When Advanced Allocation Management does not operate as expected for a particular job or started task, and the process is critical to production processing, you can force Advanced Allocation Management to bypass the area of processing in question without shutting down the product entirely for all other processing.

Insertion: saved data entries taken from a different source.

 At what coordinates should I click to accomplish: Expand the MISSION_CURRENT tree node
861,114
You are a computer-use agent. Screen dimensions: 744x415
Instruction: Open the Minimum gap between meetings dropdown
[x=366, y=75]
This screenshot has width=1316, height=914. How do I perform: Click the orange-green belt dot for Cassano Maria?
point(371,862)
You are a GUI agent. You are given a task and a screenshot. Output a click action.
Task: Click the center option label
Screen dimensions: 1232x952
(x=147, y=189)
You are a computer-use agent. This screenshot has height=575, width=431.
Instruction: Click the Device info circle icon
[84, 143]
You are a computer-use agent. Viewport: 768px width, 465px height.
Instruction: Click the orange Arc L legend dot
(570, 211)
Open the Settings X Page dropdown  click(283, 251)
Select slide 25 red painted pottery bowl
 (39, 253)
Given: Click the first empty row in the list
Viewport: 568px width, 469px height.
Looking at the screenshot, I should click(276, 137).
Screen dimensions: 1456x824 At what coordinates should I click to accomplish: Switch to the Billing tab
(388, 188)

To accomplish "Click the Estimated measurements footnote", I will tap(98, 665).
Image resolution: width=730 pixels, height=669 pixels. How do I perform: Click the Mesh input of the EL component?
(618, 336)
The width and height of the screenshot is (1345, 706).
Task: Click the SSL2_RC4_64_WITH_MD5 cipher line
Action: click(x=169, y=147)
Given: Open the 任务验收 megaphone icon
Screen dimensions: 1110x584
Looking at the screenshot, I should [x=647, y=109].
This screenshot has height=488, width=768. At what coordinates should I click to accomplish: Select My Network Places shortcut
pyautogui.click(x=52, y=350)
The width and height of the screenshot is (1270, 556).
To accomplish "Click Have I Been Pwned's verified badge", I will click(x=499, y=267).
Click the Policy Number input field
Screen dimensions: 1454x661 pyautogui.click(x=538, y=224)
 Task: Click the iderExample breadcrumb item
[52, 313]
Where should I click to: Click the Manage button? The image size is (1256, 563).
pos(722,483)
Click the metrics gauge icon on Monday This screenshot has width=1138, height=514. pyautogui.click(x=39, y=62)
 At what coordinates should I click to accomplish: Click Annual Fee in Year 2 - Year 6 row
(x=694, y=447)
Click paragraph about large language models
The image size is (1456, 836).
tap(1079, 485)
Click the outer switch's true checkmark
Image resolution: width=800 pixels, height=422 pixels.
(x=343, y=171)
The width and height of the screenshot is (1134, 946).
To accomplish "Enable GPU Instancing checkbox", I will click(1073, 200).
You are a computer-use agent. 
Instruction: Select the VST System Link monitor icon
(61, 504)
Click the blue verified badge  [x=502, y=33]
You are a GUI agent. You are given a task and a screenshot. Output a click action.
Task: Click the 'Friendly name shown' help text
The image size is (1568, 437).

To force Advanced Allocation Management to bypass processing for all of the data sets that are accessed by the step, add a bypass ddname to any job step JCL. The ddname is AOBYPASS and the format of the DD statement is:

//AOBYPASS DD DUMMY

Add the statement anywhere after the EXEC statement of a step and before the EXEC statement of the next step or the end of job indicator (//). For example:

//PDUSER#2 JOB (ACCT#),'PDUSER',                           
//         MSGCLASS=X,CLASS=A,NOTIFY=&SYSUID              
//*
//JOBLIB  DD  DISP=SHR,                                   
//            DSN=DSN.V710.SDSNLOAD                       
//*                                                       
//DSNTEP2 EXEC PGM=IKJEFT01,DYNAMNBR=20                   
//AOBYPASS DD DUMMY
//SYSTSPRT DD  SYSOUT=*                                   
.
 -- PROCESSING TO BYPASS -----
.
//DSNTEP3 EXEC PGM=IKJEFT01,DYNAMNBR=20  

By using the bypass ddname, you can avoid the processing in question without having to perform extensive time-consuming modifications to the rule definitions. You can also use the bypass ddname to systematically isolate specific areas of processing to locate the cause of a particular problem.

Note: Because DB2® performs space management for its own data sets, Advanced Allocation Management automatically bypasses processing for DB2 allocated data sets. This eliminates the creation of unnecessary control blocks and thus, the CPU time that is associated with managing those allocations.